Yes i tried both… As i said i have only a .pb file… so i tried to give the absolute path, and also placed it in a folder and gave the folder path… both didn’t work
Hi @jazeel.jk,
We recommend you to please post your concern on Tensorflow forum to get better help.
Thank you.
sure @sametyassine88 … i have created a topic in Tensorflow forum like @spolisetty suggested… But there is no reply yet…
i think the method tried,
from tensorflow.python.compiler.tensorrt import trt_convert as trt
input_saved_model_dir = "my_model.pb"
output_saved_model_dir = "my_model.engine"
converter = trt.TrtGraphConverter(input_saved_model_dir=input_saved_model_dir)
converter.convert()
converter.save(output_saved_model_dir)
is expecting a directory which contains an asset folder, variables folder and saved model file… in my case the pb file is a frozen model… which means we should use the second method mentioned in the documentation, to convert the frozen graph to tensorrt engine…
so i tried to read the frozen graph from the frozen model,
from tensorflow.python.compiler.tensorrt import trt_convert as trt
import keras
import tensorflow as tf
input_saved_model_dir = "my_model.pb"
output_saved_model_dir = "my_model.engine"
model = keras.models.load_model(input_saved_model_dir, compile=False)
graph = tf.Graph()
sess = tf.InteractiveSession(graph = graph)
with tf.gfile.GFile(input_saved_model_dir, 'rb') as f:
graph_def = tf.GraphDef()
graph_def.ParseFromString(f.read())
converter = trt.TrtGraphConverter(input_graph_def=graph_def)

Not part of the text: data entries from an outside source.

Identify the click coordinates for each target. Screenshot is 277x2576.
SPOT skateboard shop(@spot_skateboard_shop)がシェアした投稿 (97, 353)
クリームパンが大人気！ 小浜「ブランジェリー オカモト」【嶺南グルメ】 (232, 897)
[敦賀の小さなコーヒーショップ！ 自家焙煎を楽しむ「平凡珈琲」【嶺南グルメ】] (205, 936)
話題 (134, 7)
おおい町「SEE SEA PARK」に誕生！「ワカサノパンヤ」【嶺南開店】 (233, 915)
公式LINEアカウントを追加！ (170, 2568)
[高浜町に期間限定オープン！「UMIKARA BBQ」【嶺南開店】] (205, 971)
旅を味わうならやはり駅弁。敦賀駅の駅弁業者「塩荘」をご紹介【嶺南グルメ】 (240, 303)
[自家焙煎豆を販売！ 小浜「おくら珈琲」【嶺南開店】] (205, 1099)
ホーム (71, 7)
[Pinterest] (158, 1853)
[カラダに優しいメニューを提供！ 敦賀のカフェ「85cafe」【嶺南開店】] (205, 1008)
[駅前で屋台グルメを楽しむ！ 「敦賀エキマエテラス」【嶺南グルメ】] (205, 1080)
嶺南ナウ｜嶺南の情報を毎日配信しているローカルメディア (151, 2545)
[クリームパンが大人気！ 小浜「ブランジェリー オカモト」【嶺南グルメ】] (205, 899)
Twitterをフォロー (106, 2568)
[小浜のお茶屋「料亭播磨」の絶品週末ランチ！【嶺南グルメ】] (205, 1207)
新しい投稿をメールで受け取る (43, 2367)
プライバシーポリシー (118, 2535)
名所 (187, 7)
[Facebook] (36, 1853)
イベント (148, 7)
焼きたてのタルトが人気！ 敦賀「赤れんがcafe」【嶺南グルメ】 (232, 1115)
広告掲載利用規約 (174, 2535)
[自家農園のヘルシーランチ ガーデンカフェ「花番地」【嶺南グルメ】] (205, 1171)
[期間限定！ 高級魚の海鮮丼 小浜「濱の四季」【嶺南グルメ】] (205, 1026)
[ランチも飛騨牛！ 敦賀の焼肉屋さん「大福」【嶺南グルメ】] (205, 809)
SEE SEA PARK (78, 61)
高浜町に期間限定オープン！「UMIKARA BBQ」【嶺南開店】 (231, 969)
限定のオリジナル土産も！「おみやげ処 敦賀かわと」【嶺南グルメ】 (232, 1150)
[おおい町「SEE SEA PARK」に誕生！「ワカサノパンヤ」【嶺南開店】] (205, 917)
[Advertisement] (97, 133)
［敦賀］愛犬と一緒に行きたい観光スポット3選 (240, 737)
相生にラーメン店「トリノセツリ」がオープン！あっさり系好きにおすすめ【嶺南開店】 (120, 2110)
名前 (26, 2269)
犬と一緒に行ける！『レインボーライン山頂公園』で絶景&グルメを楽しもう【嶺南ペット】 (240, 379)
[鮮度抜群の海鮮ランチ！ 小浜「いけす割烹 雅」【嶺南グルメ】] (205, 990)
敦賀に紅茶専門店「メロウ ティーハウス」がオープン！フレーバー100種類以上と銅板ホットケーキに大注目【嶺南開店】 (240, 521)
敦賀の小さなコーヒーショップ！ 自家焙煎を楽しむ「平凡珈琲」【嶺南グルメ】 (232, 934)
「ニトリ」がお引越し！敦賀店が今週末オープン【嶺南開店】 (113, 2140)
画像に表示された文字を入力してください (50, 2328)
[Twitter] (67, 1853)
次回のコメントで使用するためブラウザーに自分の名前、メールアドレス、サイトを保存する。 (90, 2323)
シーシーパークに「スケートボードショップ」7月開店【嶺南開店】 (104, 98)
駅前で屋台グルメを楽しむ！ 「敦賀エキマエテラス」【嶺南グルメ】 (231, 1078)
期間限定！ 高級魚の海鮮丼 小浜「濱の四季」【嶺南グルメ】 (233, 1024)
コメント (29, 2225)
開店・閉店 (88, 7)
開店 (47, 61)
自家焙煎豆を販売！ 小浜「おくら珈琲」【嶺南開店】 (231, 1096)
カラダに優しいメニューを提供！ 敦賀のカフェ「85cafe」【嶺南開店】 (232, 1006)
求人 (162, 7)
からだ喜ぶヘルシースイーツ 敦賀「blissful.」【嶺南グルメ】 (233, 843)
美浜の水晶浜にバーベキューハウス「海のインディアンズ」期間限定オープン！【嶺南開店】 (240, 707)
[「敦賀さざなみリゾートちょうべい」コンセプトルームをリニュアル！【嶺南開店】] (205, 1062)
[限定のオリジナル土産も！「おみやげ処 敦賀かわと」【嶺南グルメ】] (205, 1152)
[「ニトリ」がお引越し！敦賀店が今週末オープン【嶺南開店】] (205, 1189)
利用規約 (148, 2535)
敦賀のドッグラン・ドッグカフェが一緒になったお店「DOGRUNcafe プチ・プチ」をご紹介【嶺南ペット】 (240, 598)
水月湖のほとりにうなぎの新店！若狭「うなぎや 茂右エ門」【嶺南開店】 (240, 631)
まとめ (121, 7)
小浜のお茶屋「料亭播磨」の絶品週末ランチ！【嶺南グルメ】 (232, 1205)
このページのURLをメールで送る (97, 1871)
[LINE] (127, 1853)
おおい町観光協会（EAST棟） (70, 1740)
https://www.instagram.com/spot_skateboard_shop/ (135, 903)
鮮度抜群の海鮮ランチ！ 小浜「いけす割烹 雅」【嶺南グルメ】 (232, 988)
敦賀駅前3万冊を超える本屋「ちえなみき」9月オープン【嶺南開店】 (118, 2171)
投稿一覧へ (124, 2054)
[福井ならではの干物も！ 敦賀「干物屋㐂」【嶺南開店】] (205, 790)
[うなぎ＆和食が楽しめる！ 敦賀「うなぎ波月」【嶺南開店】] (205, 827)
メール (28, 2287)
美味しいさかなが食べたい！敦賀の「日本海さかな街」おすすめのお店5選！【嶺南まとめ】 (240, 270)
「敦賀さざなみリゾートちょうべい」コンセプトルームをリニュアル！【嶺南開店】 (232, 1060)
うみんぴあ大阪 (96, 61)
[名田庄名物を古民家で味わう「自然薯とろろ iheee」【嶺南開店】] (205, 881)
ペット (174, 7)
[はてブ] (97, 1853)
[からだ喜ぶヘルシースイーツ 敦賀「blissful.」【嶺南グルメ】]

frozen_graph = converter.convert()
and i am getting the error,
Traceback (most recent call last):
File "tf_trt_convert.py", line 18, in <module>
frozen_graph = converter.convert()
File "/usr/local/lib/python3.6/dist-packages/tensorflow_core/python/compiler/tensorrt/trt_convert.py", line 546, in convert
self._convert_graph_def()
File "/usr/local/lib/python3.6/dist-packages/tensorflow_core/python/compiler/tensorrt/trt_convert.py", line 475, in _convert_graph_def
self._run_conversion()
File "/usr/local/lib/python3.6/dist-packages/tensorflow_core/python/compiler/tensorrt/trt_convert.py", line 453, in _run_conversion
graph_id=b"tf_graph")
File "/usr/local/lib/python3.6/dist-packages/tensorflow_core/python/grappler/tf_optimizer.py", line 41, in OptimizeGraph
verbose, graph_id)
tensorflow.python.framework.errors_impl.InvalidArgumentError: Failed to import metagraph, check error log for more info.
here is where i am @sametyassine88
Thanks @spolisetty … yea i used the frozen graph loading method from this article only…
with tf.gfile.GFile(model_filepath, 'rb') as f:
graph_def = tf.GraphDef()
graph_def.ParseFromString(f.read())
then tried to convert that frozen graph with,
converter = trt.TrtGraphConverter(input_graph_def=graph_def)
frozen_graph = converter.convert()
and i was getting the error,
tensorflow.python.framework.errors_impl.InvalidArgumentError: Failed to import metagraph, check error log for more info.
Thanks for the confirmation. Please followup in Tensorflow forum for further assistance.